Is development of inhibitors more common in haemophilia A or B?
Haemophilia A (FVIII deficiency) The inhibitors are antibodies (primarily IgG) directed against the specific deficient factor. This occurs in: 25-30% of patients with severe haemophilia A; and 3-5% of patients with severe haemophilia B. Development of an inhibitor, usually occurs early in treatment, shortly after replacement therapy has been initiated (within first 50 exposure days of factor given). Inhibitors are more likely in severe disease. The presence of an inhibitor does not lead to a marked increase in bleeding events, but inhibitors can make bleeding episodes more difficult to control. Inhibitor activity is measured by the Bethesda assay (diagnoses inhibitor presence and quantifies the antibody titre) Management is with factor VIII replacement therapy, with minimal change in the factor VIII dose.. Inhibitor eradication (immune tolerance induction), requires routine administration of the deficient factor to reset the patient’s immune system.

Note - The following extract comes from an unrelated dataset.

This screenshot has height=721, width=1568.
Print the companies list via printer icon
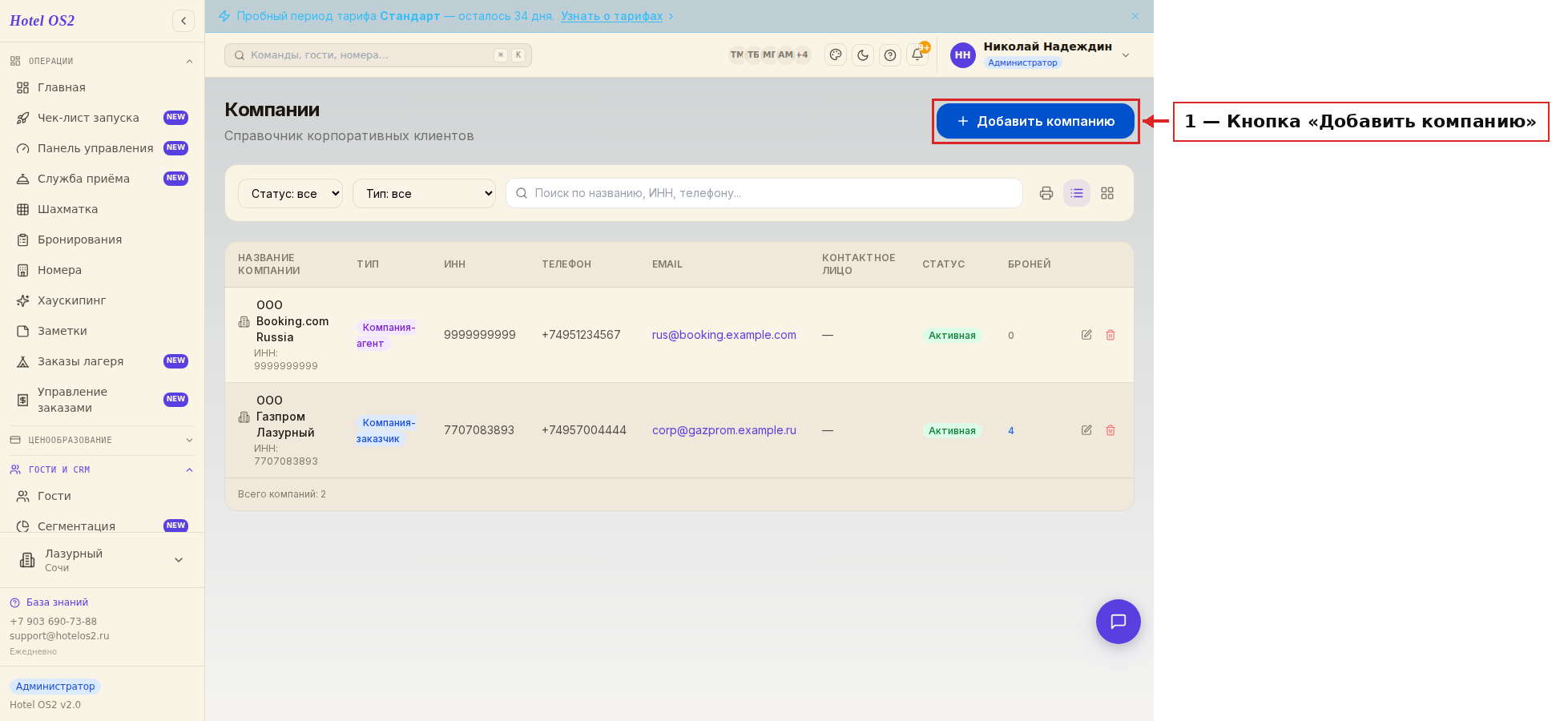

Difference in clinical presentation of radiation vs. anthracycline induced cardiotoxicity
Patients who present with cardiac toxicity due to radiation therapy alone generally present with pericardial effusions or constrictive pericarditis. Radiation can also lead to premature coronary artery disease. Patients with anthracycline-induced cardiomyopathy usually present with symptoms of congestive heart failure (CHF), which may develop spontaneously or be initiated by stressors such as extreme exertion, as in weight lifting or difficult labor. Pericarditis may also be present, further compromising cardiac function. Additionally, ventricular arrhythmias may occur.